[[ Material for this task open ]]

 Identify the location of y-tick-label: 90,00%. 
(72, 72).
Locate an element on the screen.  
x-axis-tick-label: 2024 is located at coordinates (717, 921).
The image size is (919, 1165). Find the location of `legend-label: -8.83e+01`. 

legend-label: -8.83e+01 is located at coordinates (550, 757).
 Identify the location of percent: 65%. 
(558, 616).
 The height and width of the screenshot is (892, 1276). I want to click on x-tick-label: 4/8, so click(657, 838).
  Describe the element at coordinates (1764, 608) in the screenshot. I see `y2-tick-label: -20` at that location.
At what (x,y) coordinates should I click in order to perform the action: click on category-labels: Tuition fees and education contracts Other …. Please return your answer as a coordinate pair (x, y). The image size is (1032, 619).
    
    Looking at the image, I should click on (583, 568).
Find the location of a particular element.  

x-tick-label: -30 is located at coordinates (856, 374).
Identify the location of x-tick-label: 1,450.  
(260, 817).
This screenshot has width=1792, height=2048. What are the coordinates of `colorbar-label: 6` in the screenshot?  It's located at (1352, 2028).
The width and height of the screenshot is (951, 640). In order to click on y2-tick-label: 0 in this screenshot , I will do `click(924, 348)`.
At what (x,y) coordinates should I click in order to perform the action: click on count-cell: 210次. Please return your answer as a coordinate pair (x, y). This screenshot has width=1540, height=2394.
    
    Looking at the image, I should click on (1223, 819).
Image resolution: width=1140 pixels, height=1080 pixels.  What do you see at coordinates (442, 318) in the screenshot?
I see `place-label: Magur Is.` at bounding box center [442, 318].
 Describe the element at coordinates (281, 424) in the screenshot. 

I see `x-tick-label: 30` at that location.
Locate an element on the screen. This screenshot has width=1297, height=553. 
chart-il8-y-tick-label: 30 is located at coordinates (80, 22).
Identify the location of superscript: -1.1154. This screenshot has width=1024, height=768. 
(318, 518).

[[ Material for this task closed ]]

Reproduce every one of the lines above without changing anything.

Answer =>
 Identify the location of y-tick-label: 90,00%. 
(72, 72).
Locate an element on the screen.  
x-axis-tick-label: 2024 is located at coordinates (717, 921).
The image size is (919, 1165). Find the location of `legend-label: -8.83e+01`. 

legend-label: -8.83e+01 is located at coordinates (550, 757).
 Identify the location of percent: 65%. 
(558, 616).
 The height and width of the screenshot is (892, 1276). I want to click on x-tick-label: 4/8, so click(657, 838).
  Describe the element at coordinates (1764, 608) in the screenshot. I see `y2-tick-label: -20` at that location.
At what (x,y) coordinates should I click in order to perform the action: click on category-labels: Tuition fees and education contracts Other …. Please return your answer as a coordinate pair (x, y). The image size is (1032, 619).
    
    Looking at the image, I should click on (583, 568).
Find the location of a particular element.  

x-tick-label: -30 is located at coordinates (856, 374).
Identify the location of x-tick-label: 1,450.  
(260, 817).
This screenshot has width=1792, height=2048. What are the coordinates of `colorbar-label: 6` in the screenshot?  It's located at (1352, 2028).
The width and height of the screenshot is (951, 640). In order to click on y2-tick-label: 0 in this screenshot , I will do `click(924, 348)`.
At what (x,y) coordinates should I click in order to perform the action: click on count-cell: 210次. Please return your answer as a coordinate pair (x, y). This screenshot has width=1540, height=2394.
    
    Looking at the image, I should click on (1223, 819).
Image resolution: width=1140 pixels, height=1080 pixels.  What do you see at coordinates (442, 318) in the screenshot?
I see `place-label: Magur Is.` at bounding box center [442, 318].
 Describe the element at coordinates (281, 424) in the screenshot. 

I see `x-tick-label: 30` at that location.
Locate an element on the screen. This screenshot has width=1297, height=553. 
chart-il8-y-tick-label: 30 is located at coordinates (80, 22).
Identify the location of superscript: -1.1154. This screenshot has width=1024, height=768. 
(318, 518).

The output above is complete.